30 abril 2007

A primeira a gente nunca esquece

Neve pra que te quero!

Sair da Califórnia, depois de passar bastante tempo morando nas geladas montanhas de Lake Tahoe, para conhecer o destino mais cobiçado de dez entre dez surfistas – a Indonésia - era, para mim, como aquele sonho, distante, quase impossível de acontecer.
Ainda bem, eu disse quase.

Lembro como se fosse ontem, meu amigo local Bryan me levando à rodoviária de Reno, para uma viagem que, em geral, dura quatro horas e meia (de busum). Era meu ultimo dia naquela cidade, que havia me abrigado para uma temporada de três meses fazendo snowboard – que foi se estendendo por quase cinco.
Havia passado o dia inteiro me sentindo muito mal. Não sei se era a descarga de adrenalina ou já a nostalgia acelerada que viria a sentir da neve. Findo o dia, tentei dormir.
Delirei, literalmente.
Não pergunte porque o corpo faz dessas coisas. A onda não foi nem um pouco boa.

Tudo vale à pena... (?!)


Cena de filme: trânsito, ônibus sem ventilação, um senhor mais que robusto, digamos assim, sentado ao meu lado; além de não dormir, o espaçoso sessentão ficou a viagem inteira comendo aqueles alimentos que fazem os Estados Unidos levarem a fama de país do fast-food.
Já viu isso em algum lugar? É o tipo de cena que acontece sempre com algum amigo próximo, e sempre damos risada. Dessa vez, foi comigo, e não foi nada engraçado.

Sentiu o drama?

Depois da exaustiva viagem, oito horas apertado num ônibus sentido cheiros que variavam dos nachos com cebola à picles em conserva, chego em São Francisco. Meio-dia em ponto. Meu vôo sairia pouco depois da uma da madrugada. Eu teria o dia inteiro pela frente. E nada do enjôo passar. Só pensava em chegar logo ao aeroporto.

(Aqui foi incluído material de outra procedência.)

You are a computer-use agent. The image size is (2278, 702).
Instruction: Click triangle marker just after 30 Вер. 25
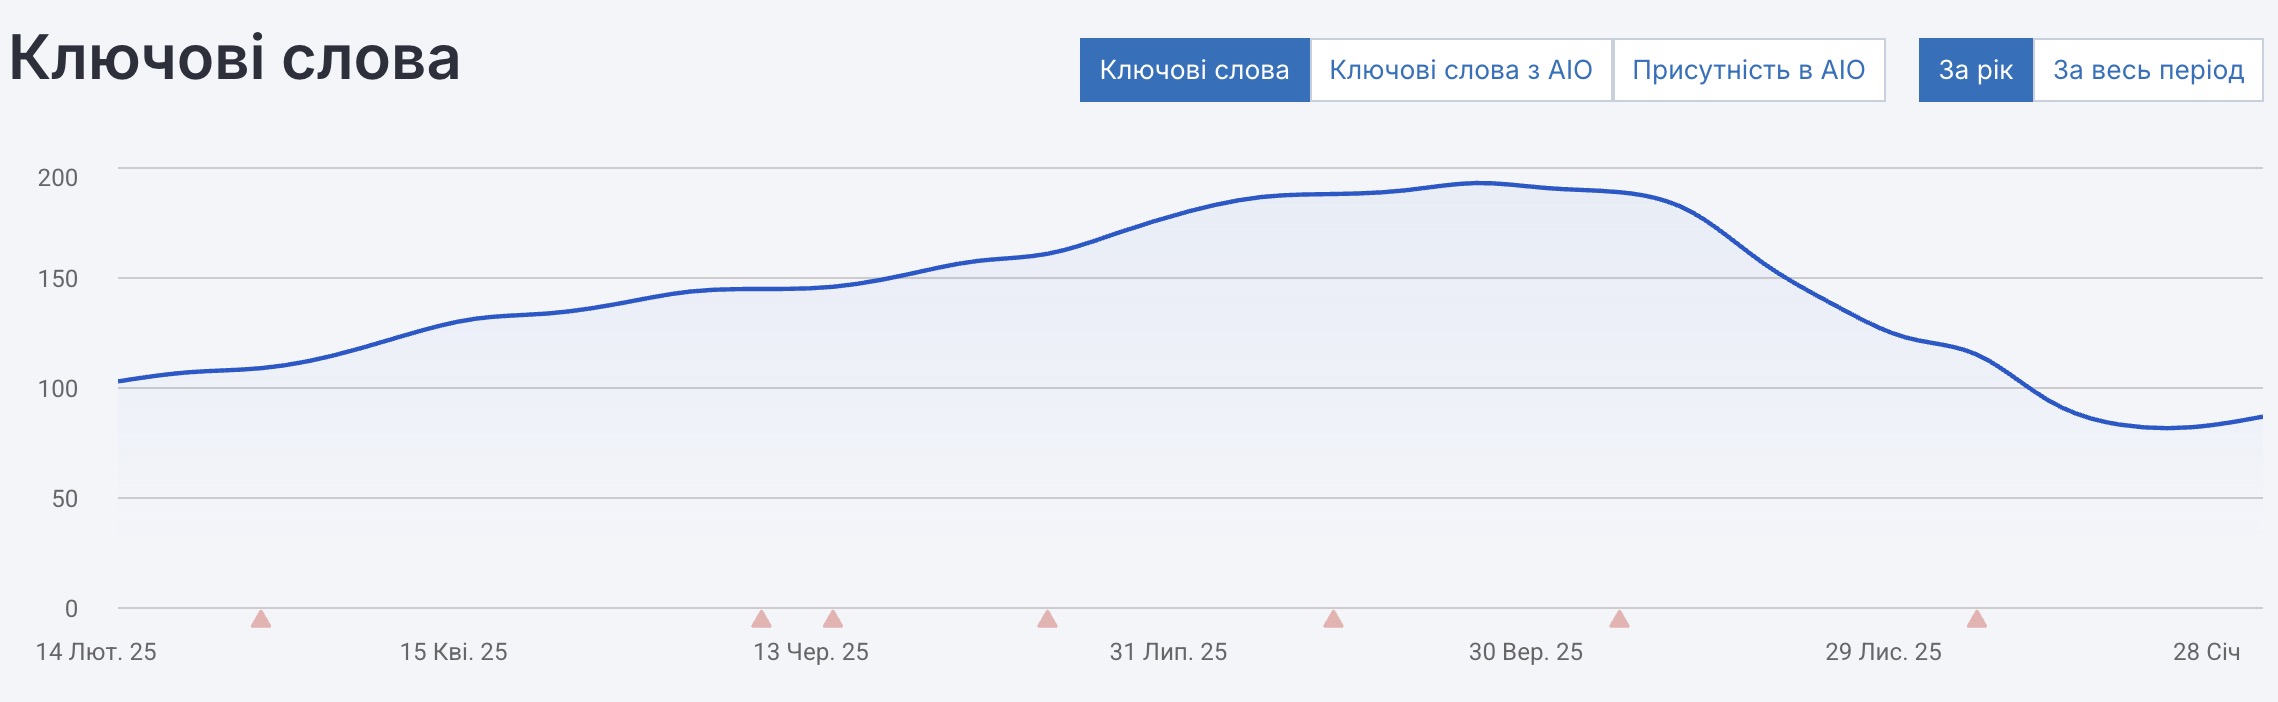(x=1619, y=619)
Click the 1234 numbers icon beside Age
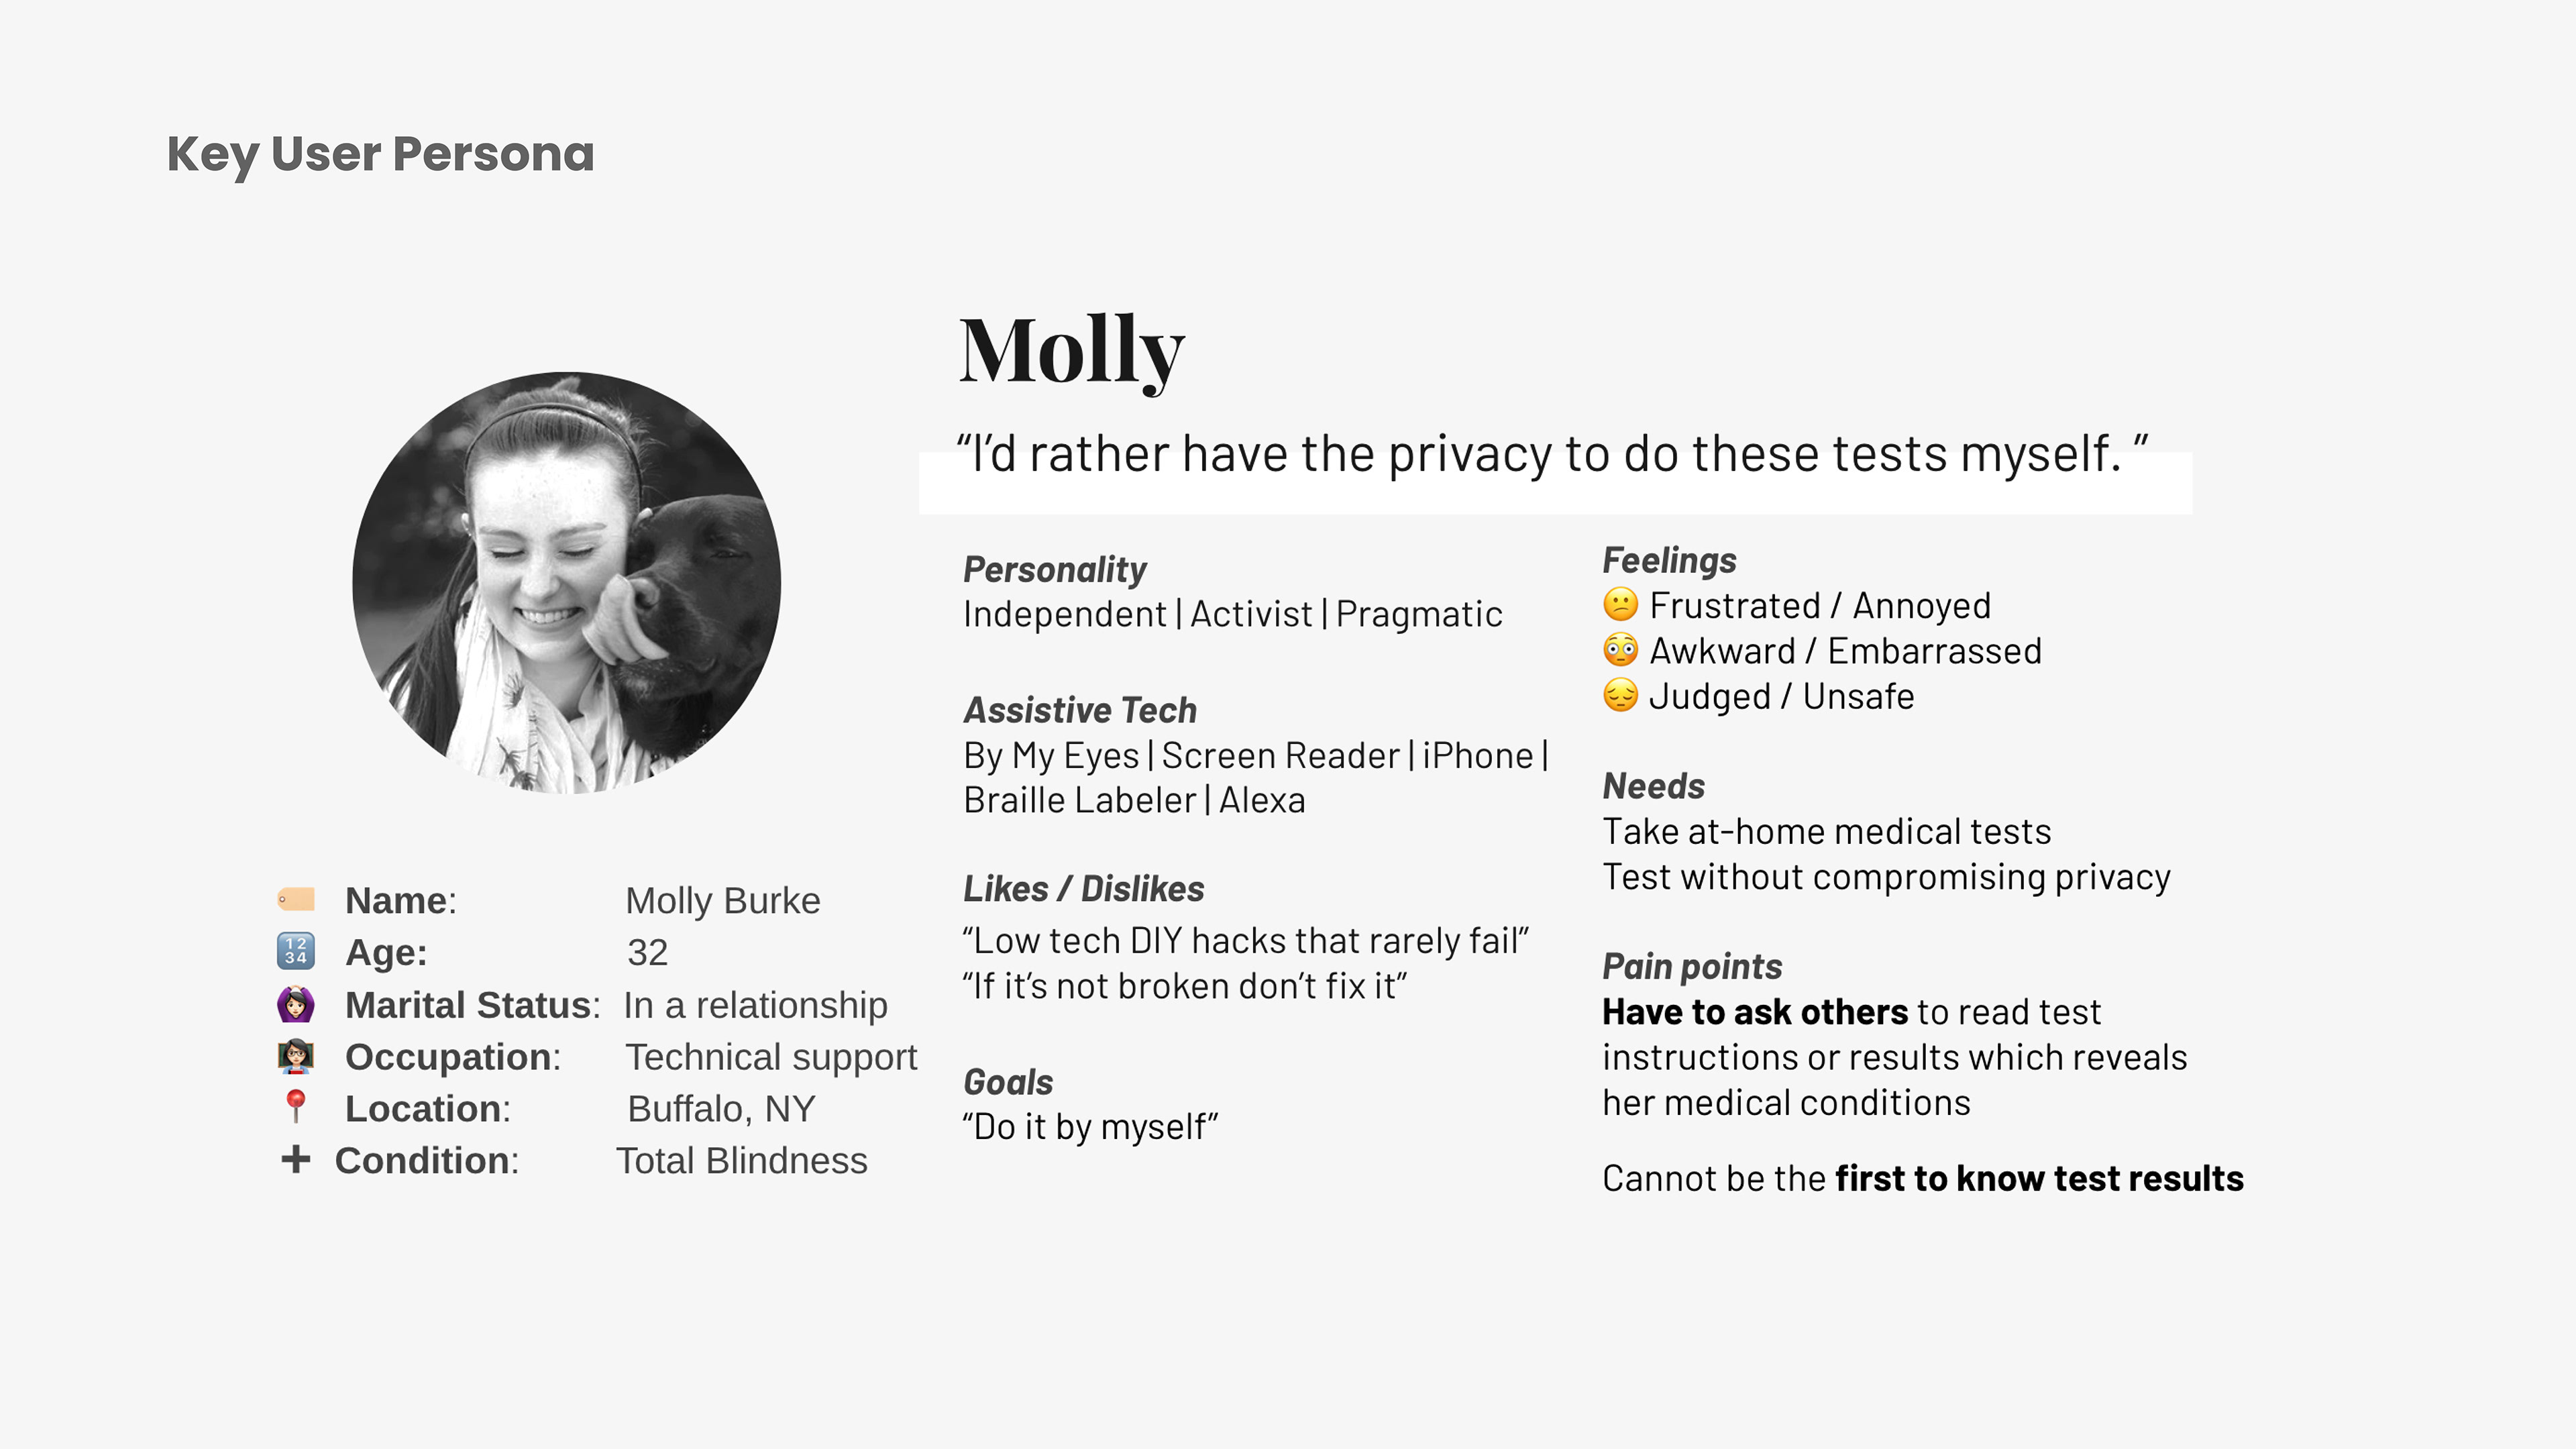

Não vale nem tentar explicar a ansiedade. Era deliciosamente e ao mesmo tempo angustiantemente infantil. Inexplicável.
O sonho estava ali, tão perto, e ao mesmo tempo ainda tão longe. Inevitáveis 22 horas, entre pousos, decolagens e fusos-horários me separavam do sub-consciente, incipiente. De quase tudo que eu sempre sonhei.

22h45. Acordei no aeroporto. Não sabia se era bom ou ruim; perdi o dia, mas, pelo menos, o tempo passou.
Em momentos já estava na fila de check-in. Estranhei a rapidez do embarque e do vôo. Pudera, dormi o tempo todo. Logo, já estava em Taipei, uma das escalas. Tentei, sem sucesso, comprar uma coca-cola. Nenhuma maquina de refrigerantes aceitava dólares, e, mesmo se aceitasse, todos os enlatados ali dentro vinham com rótulos em algum alfabeto impossível de ser decifrado por um brasileiro.


Droga! por quê não trouxe meu dicionário português-mandarim tradicional?

As próximas horas foram dedicadas ao êxtase total. Da janela, era possível assistir ao filminho das ilhotas passando, contornadas por barreiras de coral; tudo perfeitamente distribuido e misturado na aquarela de cores do mar, entre tons de verde, azul, e o amarelo clarinho da areia. Impressionistas, iluministas, renascentistas e etecetera que me desculpem... tanto faz. Ali, enxergava a beleza da arte do Criador.


Cuidado para não babar no teclado...


O desembarque na ilha de Bali, e o mês que veio a seguir, fica para a próxima...

4 comentários:

Anônimo disse...

Realmente, quase babei no teclado com essa foto! Mas, um dia, também realizo esse sonho e vou para BAli!!! haha
Bjinhos Monique

PACO disse...

o nível do colunista melhora a cada texto!! prendeu bem a atencao do comeco ao fim!

Ju disse...

Texto emocionante mesmo, fiquei com vontade de ler mais.
Eu consigo imaginar a sua felicidade realizando esse sonho.
Que venha Maldivas!:)

Renato de Alexandrino disse...

Fala, Bruno
Valeu pela visita lá no blog. Calma, tô apenas começando! Botei a brincadeira no ar no sábado..
Apareça mais vezes.

Vou ler com calma teu blog depois. Já tá salvo aqui nos favoritos.